源稚生沉默了几秒,然后说:“比我想象的年轻。”
“你也没多老。”
“我二十八。”
“我十八。”林托终于放下茶杯,站起身,“差了十岁,叫你一声叔不过分。”
“那么现在我要来看一看你到底是什么成色!”林托说。
林托嘴角淡淡的笑:“来打一场?”
“可以。”
源稚生倒是没有什么异议。
日本黑道这东西本质上就是暴徒,也正是因为这么一个原因,他十分清楚来到这里,点到为止,或者说进行一番死战来决定,谁才是接下来卡塞尔学院的优胜者,算是最基本的规定。

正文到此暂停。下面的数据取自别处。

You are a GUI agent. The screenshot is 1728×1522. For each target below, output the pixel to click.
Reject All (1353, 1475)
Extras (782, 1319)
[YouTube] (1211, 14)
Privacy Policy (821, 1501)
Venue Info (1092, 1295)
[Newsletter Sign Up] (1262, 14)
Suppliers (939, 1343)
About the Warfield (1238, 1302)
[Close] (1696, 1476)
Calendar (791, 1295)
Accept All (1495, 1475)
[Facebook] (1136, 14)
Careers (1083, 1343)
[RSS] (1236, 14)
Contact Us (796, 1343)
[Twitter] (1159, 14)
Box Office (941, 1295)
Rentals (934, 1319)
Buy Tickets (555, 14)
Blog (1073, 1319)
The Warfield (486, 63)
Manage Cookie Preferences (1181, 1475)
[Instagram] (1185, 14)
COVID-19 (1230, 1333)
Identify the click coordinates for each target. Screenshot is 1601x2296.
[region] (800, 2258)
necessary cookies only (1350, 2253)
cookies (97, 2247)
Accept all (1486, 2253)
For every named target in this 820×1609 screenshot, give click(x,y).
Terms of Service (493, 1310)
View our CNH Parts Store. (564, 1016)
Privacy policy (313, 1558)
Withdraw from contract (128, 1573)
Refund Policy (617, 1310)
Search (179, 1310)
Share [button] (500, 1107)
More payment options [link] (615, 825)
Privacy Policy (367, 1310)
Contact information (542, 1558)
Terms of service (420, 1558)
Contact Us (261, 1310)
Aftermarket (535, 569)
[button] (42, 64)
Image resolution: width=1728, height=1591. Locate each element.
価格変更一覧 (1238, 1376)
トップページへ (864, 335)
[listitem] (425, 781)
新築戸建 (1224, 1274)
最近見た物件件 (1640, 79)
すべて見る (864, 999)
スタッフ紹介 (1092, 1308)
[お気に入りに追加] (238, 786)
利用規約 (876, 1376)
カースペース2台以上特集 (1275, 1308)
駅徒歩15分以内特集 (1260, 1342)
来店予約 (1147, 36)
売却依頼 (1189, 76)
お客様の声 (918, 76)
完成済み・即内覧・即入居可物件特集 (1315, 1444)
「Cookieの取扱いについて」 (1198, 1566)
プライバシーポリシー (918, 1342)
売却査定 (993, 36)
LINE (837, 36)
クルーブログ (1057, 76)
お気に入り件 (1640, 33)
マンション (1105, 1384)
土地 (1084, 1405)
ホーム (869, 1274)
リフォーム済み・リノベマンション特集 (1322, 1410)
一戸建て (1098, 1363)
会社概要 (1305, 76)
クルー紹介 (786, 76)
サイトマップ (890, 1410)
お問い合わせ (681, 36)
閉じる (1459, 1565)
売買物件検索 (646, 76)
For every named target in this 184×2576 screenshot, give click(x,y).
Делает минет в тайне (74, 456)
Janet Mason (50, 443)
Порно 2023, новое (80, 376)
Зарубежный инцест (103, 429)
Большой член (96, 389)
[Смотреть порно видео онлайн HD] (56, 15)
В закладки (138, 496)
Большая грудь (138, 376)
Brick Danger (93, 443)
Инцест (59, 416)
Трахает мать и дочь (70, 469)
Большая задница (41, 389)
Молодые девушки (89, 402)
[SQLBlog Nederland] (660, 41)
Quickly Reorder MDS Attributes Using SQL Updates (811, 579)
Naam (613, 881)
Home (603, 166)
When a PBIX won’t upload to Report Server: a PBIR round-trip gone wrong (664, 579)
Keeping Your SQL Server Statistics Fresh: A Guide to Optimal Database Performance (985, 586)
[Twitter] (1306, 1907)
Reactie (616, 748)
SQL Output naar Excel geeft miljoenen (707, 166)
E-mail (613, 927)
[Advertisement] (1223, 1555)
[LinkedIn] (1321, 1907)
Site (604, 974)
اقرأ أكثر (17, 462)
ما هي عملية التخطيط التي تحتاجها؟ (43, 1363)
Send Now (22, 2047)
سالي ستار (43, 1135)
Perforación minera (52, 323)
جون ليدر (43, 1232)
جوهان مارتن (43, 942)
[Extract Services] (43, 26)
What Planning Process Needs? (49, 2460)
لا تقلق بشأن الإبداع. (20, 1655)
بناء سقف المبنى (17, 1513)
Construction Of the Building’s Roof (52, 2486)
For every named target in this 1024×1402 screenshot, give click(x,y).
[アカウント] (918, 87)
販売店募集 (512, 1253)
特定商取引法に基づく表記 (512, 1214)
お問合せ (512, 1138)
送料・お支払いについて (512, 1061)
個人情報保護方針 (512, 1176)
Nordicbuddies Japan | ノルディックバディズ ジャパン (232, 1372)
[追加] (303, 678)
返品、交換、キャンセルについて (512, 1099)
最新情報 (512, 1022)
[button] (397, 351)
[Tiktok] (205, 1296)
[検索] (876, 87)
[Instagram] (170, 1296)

本来是想要让林托去试试看学院在日本那边的任务的,但是现在看来,要不打不相识了。
林托毫无顾忌,天官赐福百无禁忌属于是,悍然出手。
“领域展开!”
紧接着,在狭小的空间之中,源稚生看到一切都开始变化。
话音落下的瞬间,源稚生感受到了。
那不是杀气,不是压迫感,不是任何他熟悉的、可以用言语描述的东西。
那是一种更深层的、更本质的震颤——像是整个世界在他脚下轻轻晃动了一下,像是一只看不见的手拨动了他灵魂深处某根紧绷的弦。
诺顿馆的内部空间开始扭曲。
不是视觉上的扭曲,而是……存在意义上的扭曲。墙壁还在那里,沙发还在那里,窗外的光还在透过窗帘的缝隙漏进来——但这一切都变得遥远了,变得像是隔着一层透明的水膜在看。
源稚生见过尼伯龙根。
作为执行部代会长,他阅读过无数关于死人之国的档案,也亲眼目睹过龙王展开领域的瞬间。那些记忆中的画面,总是伴随着阴冷、腐朽、死亡的气息——像是推开一扇不应该被推开的门,走进一个不应该存在的世界。
但眼前这个,不一样。
金属从虚空中生长出来。
不是涌出,不是召唤,是生长。像植物的根系在土壤中蔓延,像血管在血肉中编织,那些银白色的金属线条从虚无中探出头来,沿着某种看不见的轨迹延伸、分叉、交织,在空气中勾勒出复杂的几何图案。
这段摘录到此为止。